Input material =
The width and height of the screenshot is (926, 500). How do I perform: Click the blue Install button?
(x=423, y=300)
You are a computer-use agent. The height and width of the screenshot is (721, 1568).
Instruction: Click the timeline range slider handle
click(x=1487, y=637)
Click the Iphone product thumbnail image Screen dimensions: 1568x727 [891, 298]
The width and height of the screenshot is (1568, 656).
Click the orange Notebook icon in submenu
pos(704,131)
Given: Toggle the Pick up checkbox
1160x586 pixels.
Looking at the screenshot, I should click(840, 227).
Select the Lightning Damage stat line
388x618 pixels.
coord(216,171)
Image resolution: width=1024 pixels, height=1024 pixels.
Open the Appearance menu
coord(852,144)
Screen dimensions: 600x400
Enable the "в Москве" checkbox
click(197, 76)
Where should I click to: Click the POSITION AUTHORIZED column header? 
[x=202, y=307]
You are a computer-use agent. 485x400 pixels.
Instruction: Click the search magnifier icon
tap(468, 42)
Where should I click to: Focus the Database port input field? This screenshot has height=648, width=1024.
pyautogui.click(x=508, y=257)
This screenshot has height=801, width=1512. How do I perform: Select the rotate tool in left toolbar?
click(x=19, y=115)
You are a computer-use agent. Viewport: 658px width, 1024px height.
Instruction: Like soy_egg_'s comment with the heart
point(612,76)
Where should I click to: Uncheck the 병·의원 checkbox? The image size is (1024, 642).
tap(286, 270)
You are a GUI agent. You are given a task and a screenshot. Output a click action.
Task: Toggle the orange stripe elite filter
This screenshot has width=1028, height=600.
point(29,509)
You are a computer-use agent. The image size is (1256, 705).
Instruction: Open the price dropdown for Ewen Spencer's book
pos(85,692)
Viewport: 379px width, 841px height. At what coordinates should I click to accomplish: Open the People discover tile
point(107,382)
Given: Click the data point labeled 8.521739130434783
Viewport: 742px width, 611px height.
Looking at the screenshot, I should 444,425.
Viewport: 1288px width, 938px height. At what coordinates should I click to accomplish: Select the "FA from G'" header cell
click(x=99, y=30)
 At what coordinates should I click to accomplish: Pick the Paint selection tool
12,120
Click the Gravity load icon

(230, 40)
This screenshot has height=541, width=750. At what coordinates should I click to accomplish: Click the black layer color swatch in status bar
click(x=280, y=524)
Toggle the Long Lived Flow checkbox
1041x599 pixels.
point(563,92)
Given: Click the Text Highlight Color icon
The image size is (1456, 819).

Task description = Output the lines above verbatim and in full.

Answer space =
The width and height of the screenshot is (926, 500). How do I perform: Click the blue Install button?
(x=423, y=300)
You are a computer-use agent. The height and width of the screenshot is (721, 1568).
Instruction: Click the timeline range slider handle
click(x=1487, y=637)
Click the Iphone product thumbnail image Screen dimensions: 1568x727 [891, 298]
The width and height of the screenshot is (1568, 656).
Click the orange Notebook icon in submenu
pos(704,131)
Given: Toggle the Pick up checkbox
1160x586 pixels.
Looking at the screenshot, I should click(840, 227).
Select the Lightning Damage stat line
388x618 pixels.
coord(216,171)
Image resolution: width=1024 pixels, height=1024 pixels.
Open the Appearance menu
coord(852,144)
Screen dimensions: 600x400
Enable the "в Москве" checkbox
click(197, 76)
Where should I click to: Click the POSITION AUTHORIZED column header? 
[x=202, y=307]
You are a computer-use agent. 485x400 pixels.
Instruction: Click the search magnifier icon
tap(468, 42)
Where should I click to: Focus the Database port input field? This screenshot has height=648, width=1024.
pyautogui.click(x=508, y=257)
This screenshot has height=801, width=1512. How do I perform: Select the rotate tool in left toolbar?
click(x=19, y=115)
You are a computer-use agent. Viewport: 658px width, 1024px height.
Instruction: Like soy_egg_'s comment with the heart
point(612,76)
Where should I click to: Uncheck the 병·의원 checkbox? The image size is (1024, 642).
tap(286, 270)
You are a GUI agent. You are given a task and a screenshot. Output a click action.
Task: Toggle the orange stripe elite filter
This screenshot has width=1028, height=600.
point(29,509)
You are a computer-use agent. The image size is (1256, 705).
Instruction: Open the price dropdown for Ewen Spencer's book
pos(85,692)
Viewport: 379px width, 841px height. At what coordinates should I click to accomplish: Open the People discover tile
point(107,382)
Given: Click the data point labeled 8.521739130434783
Viewport: 742px width, 611px height.
Looking at the screenshot, I should 444,425.
Viewport: 1288px width, 938px height. At what coordinates should I click to accomplish: Select the "FA from G'" header cell
click(x=99, y=30)
 At what coordinates should I click to accomplish: Pick the Paint selection tool
12,120
Click the Gravity load icon

(230, 40)
This screenshot has height=541, width=750. At what coordinates should I click to accomplish: Click the black layer color swatch in status bar
click(x=280, y=524)
Toggle the Long Lived Flow checkbox
1041x599 pixels.
point(563,92)
Given: Click the Text Highlight Color icon
The image size is (1456, 819).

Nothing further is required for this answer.